I think your regex works pretty well. I recommend you to trying regex101 with your example:
https://regex101.com/r/dV6cE8/3
The expression
^(?i)[ \w-]+\.[ \w-]+
Should work in your case:
som e.prefix.xyz.xyz
^^^^^^^^^^^
some.prefix.xyz
^^^^^^^^^^^
abc.def.csv.gz
^^^^^^^
And in Python you can use:
import re
text = """some.prefix.xyz.xyz
some.prefix.xyz
abc.def.csv.gz"""
print re.findall('^(?i)[ \w-]+\.[ \w-]+', text, re.MULTILINE)
Which will display:
['som e.prefix', 'some.prefix', 'abc.def']
I might think you are a bit confused about your requirement. If I summarize, you have a pathname made of chars
and dot
such as:
foo.bar.baz.0
foobar.tar.gz
f.o.o.b.a.r
How would you separate these string into a base-name and an extension? Here we recognize some known patterns .tar.gz
is definitely an extension, but is .bar.baz.0
the extension or it is only .0
?
The answer is not easy and no regexes in this World would be able to guess the correct answer at 100% without some hints.

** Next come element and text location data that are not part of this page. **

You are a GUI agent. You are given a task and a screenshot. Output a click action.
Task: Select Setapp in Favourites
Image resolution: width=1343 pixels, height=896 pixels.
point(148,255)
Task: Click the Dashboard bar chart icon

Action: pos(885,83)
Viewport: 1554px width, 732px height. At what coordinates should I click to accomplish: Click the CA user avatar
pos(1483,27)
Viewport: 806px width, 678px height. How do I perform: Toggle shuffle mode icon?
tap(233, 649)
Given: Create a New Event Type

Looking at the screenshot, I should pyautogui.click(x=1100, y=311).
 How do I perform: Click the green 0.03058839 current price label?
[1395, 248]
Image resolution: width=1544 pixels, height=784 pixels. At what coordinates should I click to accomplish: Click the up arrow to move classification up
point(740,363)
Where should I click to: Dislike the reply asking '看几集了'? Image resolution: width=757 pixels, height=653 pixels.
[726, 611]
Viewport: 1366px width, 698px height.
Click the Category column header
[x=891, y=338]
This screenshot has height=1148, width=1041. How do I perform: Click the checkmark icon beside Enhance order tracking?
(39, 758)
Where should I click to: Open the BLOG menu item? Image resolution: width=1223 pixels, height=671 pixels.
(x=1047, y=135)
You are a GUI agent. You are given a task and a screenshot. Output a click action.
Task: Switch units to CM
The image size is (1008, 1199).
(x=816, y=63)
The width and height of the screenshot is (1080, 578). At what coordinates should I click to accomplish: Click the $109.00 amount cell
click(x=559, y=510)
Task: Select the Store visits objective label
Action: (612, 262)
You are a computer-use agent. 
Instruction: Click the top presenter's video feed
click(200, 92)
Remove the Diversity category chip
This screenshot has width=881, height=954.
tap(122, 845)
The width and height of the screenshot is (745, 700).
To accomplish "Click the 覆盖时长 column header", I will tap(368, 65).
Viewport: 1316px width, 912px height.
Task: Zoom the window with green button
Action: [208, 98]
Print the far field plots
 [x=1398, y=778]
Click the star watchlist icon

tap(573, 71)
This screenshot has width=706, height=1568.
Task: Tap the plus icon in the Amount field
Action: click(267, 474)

For example you can list the acceptable extensions and make some criteria:
- An extension match the regex
\.\w{1,4}$
- Several extensions may be concatenated together
(\.\w{1,4}){1,4}$
- The remaining is called the
basename
From this you can build this regular expression:
(?P<basename>.*?)(?P<extension>(?:\.\w{1,4}){1,4})$